▶ _Parts of the exercise_:
A. In the blog post about class and the Bakewell portrait, what relation to Bakewell was Lucy, Audubon's wife?
B. According to the blog post about class and the Bakewell portrait, why was the writer digging through the Bakewell material? Answer in one to three sentences.
C. Continue the blog post about class and the Bakewell portrait from its last sentence.

▶ _Selected text_:

************

Wednesday, September 26, 2012

Two Society Photos...


I think of myself as a sort of an amused amateur taxonomist of class, as I am of biology. You don't have to be a snob to be interested in class; despite Americans' common nervousness about the subject, it exists, like evolution, whether you deny it or not. Someone who stands a little outside the lines, as Geoffrey Household observed in his suspense novel Watcher in the Shadows back in (I think-- the computer is not in the library) 1961 may be able to get the most fun out of it...

Instance: while digging through my Bakewell material in anticipation of the imminent visit of his biographer, I came upon the following portrait of the old adventure priest by the studio ("House") of Bachrach, THE photographer of the old families of America and other worthies. Given its age it may well be by Fabian himself.

No shock-- the Bakewells were "rahther grahnd" in the words of Betsy's old friend Joanie van Ness. His great aunt several times removed was Lucy, Audubon's wife. He first went shooting as a child in a mule drawn wagon, with servants, on an estate in Missouri where he was born, and kept the Social Register beside his Alpine Journals, breviary, and Colt Officer's model.

************

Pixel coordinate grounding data

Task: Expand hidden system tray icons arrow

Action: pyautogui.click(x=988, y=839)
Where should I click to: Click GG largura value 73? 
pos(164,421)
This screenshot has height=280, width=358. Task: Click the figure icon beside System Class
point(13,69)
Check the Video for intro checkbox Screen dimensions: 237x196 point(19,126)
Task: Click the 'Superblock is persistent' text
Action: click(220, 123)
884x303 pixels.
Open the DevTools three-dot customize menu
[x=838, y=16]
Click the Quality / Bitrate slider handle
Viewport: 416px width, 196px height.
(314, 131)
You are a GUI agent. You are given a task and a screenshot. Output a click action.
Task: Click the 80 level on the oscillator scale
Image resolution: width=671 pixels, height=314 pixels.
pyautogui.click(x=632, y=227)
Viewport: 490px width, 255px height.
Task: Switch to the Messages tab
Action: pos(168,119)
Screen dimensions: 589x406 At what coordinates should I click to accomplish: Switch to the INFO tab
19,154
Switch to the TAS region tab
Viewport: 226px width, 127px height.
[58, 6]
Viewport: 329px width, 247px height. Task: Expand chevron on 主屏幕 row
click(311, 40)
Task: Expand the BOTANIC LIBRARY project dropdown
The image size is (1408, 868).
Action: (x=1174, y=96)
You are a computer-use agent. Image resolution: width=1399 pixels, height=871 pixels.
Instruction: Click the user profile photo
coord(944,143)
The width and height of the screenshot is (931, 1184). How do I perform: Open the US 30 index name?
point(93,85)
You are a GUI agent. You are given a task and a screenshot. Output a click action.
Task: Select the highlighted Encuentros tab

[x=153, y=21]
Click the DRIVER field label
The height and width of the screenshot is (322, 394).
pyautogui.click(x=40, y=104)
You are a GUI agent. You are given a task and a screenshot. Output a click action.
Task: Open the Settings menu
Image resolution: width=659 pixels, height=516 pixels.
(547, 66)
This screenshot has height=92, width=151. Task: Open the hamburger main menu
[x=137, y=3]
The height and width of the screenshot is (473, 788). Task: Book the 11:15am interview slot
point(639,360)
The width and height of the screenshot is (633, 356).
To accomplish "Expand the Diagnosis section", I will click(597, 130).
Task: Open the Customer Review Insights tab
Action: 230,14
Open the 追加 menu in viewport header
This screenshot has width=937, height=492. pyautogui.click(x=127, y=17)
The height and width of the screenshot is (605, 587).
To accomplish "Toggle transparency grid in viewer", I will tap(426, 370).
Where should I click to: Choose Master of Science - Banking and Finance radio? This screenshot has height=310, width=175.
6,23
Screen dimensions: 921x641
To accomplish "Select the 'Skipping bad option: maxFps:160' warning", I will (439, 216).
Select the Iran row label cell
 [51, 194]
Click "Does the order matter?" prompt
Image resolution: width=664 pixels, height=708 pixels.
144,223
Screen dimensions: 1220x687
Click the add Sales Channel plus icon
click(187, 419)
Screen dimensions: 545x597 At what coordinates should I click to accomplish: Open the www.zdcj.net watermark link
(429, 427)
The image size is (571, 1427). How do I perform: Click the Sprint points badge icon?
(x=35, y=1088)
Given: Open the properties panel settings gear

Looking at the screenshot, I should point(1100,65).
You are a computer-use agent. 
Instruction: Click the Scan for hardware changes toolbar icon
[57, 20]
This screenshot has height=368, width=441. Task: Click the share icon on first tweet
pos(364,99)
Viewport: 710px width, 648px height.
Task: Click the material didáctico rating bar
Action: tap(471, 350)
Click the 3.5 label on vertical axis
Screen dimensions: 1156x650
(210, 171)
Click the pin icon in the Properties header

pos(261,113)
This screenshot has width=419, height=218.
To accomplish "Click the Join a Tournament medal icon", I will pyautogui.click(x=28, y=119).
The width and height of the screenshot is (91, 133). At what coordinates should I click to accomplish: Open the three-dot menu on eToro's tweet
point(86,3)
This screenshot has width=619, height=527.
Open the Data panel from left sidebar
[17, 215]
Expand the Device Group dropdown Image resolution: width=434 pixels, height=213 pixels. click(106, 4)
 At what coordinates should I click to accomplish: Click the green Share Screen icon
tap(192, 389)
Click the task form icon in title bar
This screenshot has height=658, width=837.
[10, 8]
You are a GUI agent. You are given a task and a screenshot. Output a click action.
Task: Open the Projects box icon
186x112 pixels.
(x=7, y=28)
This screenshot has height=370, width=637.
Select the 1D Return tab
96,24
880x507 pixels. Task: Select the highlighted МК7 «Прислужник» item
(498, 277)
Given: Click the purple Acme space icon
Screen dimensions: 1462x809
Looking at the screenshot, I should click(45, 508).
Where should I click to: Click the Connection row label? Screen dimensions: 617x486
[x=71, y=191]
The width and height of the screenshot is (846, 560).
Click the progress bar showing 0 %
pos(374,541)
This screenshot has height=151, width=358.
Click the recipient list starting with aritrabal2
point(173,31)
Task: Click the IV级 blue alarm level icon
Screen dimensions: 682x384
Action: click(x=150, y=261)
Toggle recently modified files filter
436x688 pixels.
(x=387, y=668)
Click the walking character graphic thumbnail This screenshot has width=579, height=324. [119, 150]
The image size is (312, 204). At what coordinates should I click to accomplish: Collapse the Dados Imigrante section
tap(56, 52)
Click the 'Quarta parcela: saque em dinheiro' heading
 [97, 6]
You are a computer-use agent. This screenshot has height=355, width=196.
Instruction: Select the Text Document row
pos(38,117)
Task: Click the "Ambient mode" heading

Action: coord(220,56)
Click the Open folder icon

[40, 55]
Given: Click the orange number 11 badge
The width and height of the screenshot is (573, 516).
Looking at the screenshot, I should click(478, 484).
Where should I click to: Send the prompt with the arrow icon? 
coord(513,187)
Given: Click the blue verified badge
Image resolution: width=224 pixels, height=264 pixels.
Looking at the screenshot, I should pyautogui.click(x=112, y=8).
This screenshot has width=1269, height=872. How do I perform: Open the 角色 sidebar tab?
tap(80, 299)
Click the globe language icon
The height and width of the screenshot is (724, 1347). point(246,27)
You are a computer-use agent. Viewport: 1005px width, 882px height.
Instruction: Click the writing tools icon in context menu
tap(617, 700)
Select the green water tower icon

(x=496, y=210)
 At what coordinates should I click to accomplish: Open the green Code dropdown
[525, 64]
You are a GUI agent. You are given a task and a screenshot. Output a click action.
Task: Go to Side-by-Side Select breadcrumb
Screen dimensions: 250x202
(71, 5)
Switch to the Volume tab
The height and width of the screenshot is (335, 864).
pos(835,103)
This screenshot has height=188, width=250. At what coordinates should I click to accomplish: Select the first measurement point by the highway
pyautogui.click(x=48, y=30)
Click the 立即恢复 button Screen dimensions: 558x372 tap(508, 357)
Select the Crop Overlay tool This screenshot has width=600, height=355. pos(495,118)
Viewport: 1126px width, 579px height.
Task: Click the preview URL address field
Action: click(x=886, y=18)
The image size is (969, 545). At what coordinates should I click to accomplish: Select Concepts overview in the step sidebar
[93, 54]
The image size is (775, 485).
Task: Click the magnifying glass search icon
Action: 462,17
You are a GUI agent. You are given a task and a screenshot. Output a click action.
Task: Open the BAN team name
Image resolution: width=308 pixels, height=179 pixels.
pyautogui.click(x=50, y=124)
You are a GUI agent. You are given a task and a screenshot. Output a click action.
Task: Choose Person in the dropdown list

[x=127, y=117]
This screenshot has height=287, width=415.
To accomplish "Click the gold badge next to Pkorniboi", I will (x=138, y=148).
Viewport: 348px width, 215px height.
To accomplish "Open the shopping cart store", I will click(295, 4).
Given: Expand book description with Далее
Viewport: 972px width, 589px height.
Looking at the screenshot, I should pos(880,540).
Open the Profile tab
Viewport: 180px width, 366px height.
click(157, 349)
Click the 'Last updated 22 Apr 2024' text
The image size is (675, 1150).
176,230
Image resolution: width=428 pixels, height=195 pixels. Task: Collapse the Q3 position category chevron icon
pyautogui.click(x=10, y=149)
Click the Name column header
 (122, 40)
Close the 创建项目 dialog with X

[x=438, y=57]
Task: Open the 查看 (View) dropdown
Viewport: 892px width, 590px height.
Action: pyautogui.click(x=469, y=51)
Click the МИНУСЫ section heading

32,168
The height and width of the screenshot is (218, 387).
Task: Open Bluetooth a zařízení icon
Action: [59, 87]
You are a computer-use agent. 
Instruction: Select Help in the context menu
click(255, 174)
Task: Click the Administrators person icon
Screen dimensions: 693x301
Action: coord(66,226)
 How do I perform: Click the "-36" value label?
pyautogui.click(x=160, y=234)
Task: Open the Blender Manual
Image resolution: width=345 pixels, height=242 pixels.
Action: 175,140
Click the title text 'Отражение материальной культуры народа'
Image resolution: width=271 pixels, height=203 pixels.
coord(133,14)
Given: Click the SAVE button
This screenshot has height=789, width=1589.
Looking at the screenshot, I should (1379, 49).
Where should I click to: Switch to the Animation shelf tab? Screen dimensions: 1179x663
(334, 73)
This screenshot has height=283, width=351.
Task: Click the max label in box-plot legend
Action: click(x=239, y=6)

************

▶ _Your written answers_:
A. She was his great aunt several times removed.

B. The writer was going through the Bakewell material because Bakewell's biographer was about to visit.

C.
What amuses me is that a second Bachrach hangs on my wall: a childhood photo of Betsy Huntington taken around 1940; that is, also back when the studio was not general knowledge (now it has a Wiki).

Betsy was a Huntington and a Trumbull, born in China, raised by ancient parents (or their surrogates-- "Mother wrote a poem about me at four, then sent me away and I didn't see her again til I was eight"-- only a slight exaggeration).

One grandfather was a colonel in the Marines and kept fighting cocks and blood horses, but her father the bishop was rather left- wing and bohemian despite his office; Bets herself blew a shocking inheritance to smithereens in two years, and was kicked out of her "good" college for general rowdiness. She then put herself through BU Journalism school, and worked hard all her life, never having much in the way of financial security. The only snobberies she had were almost comical, against the smug; she called Boston Brahmins "that Puritan commercial money", and once said that her ancestors were "Connecticut Valley farmers, soldiers, and Anglican divines, who all said 'ain't' and told their dogs to 'charge' * until after the Second World War."

I see her sitting on a fence rail with John Davila at the Datil Rodeo back in 84, critiquing equine confirmation, while John's then- wife Becky nudges me and says: "Two horseback aristocrats, a redneck Spanish rodeo cowboy and a Lady from New England, half smashed and talking horses-- and they don't have a pot to piss in between them!"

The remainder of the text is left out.